* BEGIN EXTRACTED ENTRIES *
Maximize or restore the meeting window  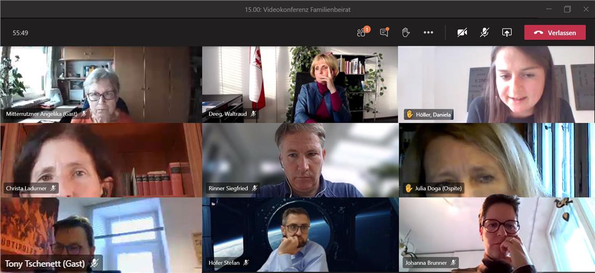click(x=567, y=9)
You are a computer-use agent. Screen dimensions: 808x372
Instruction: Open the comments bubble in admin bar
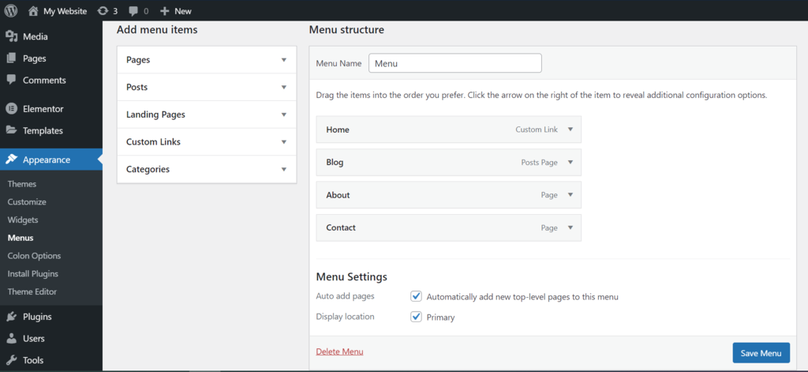[x=133, y=11]
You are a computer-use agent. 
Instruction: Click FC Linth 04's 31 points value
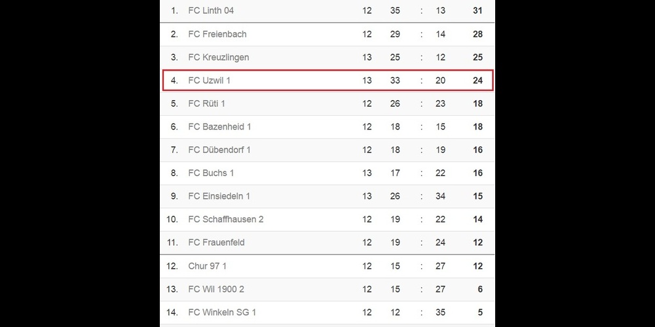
* END EXTRACTED ENTRIES *
_TO DO_
Return, without any change, the lines running from the line that contains "You are a computer-use agent. Screen" through the end of the items. Leave the pictures out of your answer.

_THE ANSWER_
You are a computer-use agent. Screen dimensions: 808x372
Instruction: Open the comments bubble in admin bar
[x=133, y=11]
You are a computer-use agent. 
Instruction: Click FC Linth 04's 31 points value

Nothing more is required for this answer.